Barack Hussein Obama Sr. was a Kenyan senior governmental economist and the father of U.S. President Barack Obama. He is a central figure of his son's memoir, Dreams from My Father (1995). He worked with the Kenyan Ministry of Transport, and later gained a promotion to senior economic analyst in the Ministry of Finance.
Background
Barack Obama was born on the18th of June, 1936 in Rachuonyo District on the shores of Lake Victoria just outside Kendu Bay, British Kenya, at the time a colony and protectorate of the British Empire. He was raised in the village of Nyang'oma Kogelo, Siaya District, Nyanza Province. His family are members of the Luo ethnic group.
His father was Onyango (later Hussein) Obama, and he married Habiba Akumu Nyanjango of Karabondi, Kenya, as his second wife. They had two daughters and a son together, Barack Obama (Sr). After Akumu separated from her husband Hussein and left the family in 1945, the three children were raised by his father's third wife, Sarah Ogwel of Kogelo.
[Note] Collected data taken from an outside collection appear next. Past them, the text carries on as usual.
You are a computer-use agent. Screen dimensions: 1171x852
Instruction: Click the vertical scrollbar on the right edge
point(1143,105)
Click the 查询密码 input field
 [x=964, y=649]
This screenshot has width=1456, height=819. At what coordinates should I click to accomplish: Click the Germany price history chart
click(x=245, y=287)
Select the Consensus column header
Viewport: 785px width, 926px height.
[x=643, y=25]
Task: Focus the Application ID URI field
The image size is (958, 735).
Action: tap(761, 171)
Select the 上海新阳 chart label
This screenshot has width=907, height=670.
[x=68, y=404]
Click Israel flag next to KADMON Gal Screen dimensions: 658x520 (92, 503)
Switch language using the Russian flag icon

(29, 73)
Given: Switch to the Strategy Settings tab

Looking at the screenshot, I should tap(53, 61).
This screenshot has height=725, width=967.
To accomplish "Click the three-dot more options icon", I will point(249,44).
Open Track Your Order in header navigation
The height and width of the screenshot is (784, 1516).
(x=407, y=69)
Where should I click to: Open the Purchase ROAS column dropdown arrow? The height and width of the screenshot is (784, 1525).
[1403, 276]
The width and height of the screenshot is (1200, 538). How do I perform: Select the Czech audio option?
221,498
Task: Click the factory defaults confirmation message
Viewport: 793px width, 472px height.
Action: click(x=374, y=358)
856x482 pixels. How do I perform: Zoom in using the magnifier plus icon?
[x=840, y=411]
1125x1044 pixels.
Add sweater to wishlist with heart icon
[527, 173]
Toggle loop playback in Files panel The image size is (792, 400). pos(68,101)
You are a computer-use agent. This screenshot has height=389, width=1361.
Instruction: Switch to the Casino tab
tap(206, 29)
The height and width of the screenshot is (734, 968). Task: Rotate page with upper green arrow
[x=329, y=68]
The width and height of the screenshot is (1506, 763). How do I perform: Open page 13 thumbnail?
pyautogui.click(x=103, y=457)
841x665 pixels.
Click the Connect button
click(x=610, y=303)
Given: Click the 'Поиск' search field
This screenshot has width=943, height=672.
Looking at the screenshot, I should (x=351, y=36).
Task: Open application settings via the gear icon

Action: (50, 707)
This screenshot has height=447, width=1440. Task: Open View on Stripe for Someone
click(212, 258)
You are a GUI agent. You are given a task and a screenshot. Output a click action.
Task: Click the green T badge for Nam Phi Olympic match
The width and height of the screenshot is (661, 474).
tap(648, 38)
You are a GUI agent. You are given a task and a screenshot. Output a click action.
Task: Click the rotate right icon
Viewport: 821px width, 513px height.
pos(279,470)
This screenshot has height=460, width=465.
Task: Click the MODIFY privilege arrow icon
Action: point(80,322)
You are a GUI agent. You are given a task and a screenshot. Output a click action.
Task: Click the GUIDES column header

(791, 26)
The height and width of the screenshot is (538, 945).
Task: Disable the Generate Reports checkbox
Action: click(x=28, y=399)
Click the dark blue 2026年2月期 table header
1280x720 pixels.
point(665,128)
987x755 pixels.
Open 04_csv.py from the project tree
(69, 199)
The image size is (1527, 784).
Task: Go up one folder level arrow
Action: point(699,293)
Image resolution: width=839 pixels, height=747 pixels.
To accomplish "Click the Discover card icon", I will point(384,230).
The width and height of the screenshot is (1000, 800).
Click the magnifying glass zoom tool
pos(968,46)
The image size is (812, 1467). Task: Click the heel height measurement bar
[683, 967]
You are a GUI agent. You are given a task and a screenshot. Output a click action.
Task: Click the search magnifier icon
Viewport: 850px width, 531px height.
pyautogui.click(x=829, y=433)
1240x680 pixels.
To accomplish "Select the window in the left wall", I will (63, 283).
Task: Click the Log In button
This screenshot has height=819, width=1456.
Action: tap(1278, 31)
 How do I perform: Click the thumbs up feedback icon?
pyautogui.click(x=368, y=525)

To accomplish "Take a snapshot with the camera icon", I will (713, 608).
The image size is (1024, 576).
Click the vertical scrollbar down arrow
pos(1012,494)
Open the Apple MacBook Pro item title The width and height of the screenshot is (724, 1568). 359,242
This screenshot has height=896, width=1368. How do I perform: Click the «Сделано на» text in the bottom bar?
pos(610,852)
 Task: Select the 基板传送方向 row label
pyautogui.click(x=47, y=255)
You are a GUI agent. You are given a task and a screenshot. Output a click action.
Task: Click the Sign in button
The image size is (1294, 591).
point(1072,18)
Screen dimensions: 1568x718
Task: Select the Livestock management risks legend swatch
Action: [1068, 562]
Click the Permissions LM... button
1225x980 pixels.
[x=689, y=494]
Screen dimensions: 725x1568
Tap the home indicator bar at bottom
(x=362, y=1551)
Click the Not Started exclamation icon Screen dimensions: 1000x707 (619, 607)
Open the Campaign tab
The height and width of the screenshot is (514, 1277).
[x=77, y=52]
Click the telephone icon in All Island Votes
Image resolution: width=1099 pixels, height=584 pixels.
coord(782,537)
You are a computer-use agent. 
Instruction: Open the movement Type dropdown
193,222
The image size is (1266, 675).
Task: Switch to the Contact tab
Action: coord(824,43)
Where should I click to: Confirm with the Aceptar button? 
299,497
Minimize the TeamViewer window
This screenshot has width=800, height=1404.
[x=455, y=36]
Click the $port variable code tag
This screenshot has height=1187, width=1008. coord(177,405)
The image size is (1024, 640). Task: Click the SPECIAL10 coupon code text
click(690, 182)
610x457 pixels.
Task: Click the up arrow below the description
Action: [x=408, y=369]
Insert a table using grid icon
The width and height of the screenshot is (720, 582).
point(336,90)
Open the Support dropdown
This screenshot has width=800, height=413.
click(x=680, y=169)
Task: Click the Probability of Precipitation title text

As a young man, Barack Obama's father Onyango had traveled widely, enlisting in the British colonial forces and visiting Europe, India, and Zanzibar. There, Onyango converted from Roman Catholicism to Islam and took the name Hussein. He became a cook for missionaries and local herbalist in Nairobi.
Education
Barack Obama started his education at N’giya Primary/Intermediate School from where he proceeded to Maseno School. He later proceeded to Hawaii University, Honolulu from where he was awarded a scholarship to Harvard University where he obtained his Doctorate in Economics.
Having completed his education in the U.S.A. he returned to Kenya in 1964 where he ended up working with the Kenya Government as a Senior Economist in the Ministry of Finance and Economic Planning. prior to working with the Government, he first worked as an economist for an oil company.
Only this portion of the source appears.